Der polizeilichen Kriminalitätsstatistik nach gehört Nürnberg zu den sichersten Großstädten Deutschlands. Doch Umfragen zum Sicherheitsgefühl der Menschen zeigen trotzdem eine gewisse Skepsis. Ein Gegensatz, den die Verantwortlichen versuchen aufzulösen. Gerade erst haben Innenministerium und Polizei eine positive Bilanz gezogen zum Sicherheitskonzept am Hauptbahnhof – heute (05.03.2026) war die Innenstadt dran.
Unter anderem den Aufseßplatz, Plärrer und die Färberstraße haben Stadt und Freistaat als Brennpunkte identifiziert. Aber auch leerstehende Geschäfte, zum Beispiel in der Breiten Gasse, können das Sicherheitsgefühl vermindern. Mit dem Leerstandsmanagement versucht die Stadt, entgegenzuwirken – bisher mit mäßigem Erfolg.

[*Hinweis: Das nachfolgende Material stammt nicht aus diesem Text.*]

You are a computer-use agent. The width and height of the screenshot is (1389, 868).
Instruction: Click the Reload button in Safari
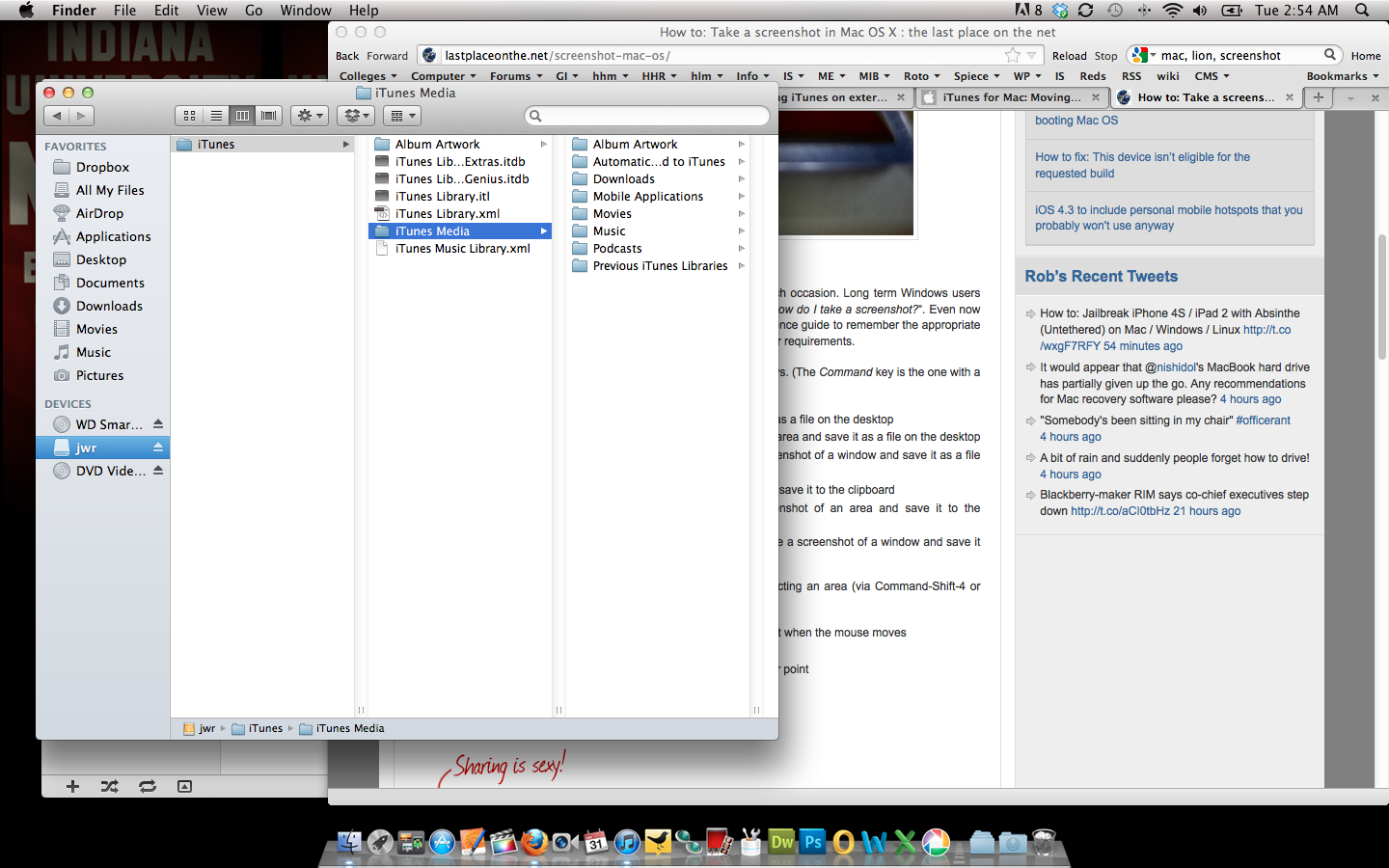[1069, 55]
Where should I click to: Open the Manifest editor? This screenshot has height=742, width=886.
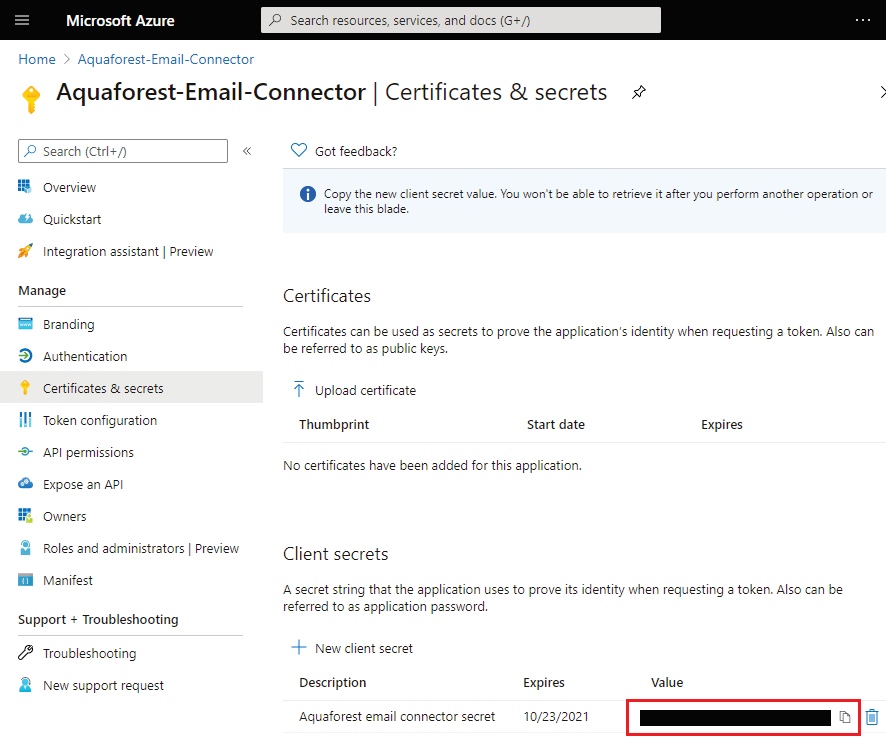pos(67,580)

Der Blick auf die Kriminalstatistik zeigt: Fast in allen Bereichen ist die Zahl der Straftaten rückläufig. Laut Joachim Herrmann auch ein Ergebnis der intensiven Bemühungen des Freistaats. Die Offensive sichere Innenstädte läuft nicht nur in Nürnberg, sondern bayernweit. Dazu gehören unter anderem mehr sichtbare Polizeipräsenz und Videoüberwachung. Dabei geht es nicht immer nur um die objektive Sicherheit, sondern vielmehr um das Sicherheitsgefühl.
Einen weiteren Schwerpunkt der Einsätze plant die Polizei für 2026 im öffentlichen Personennahverkehr.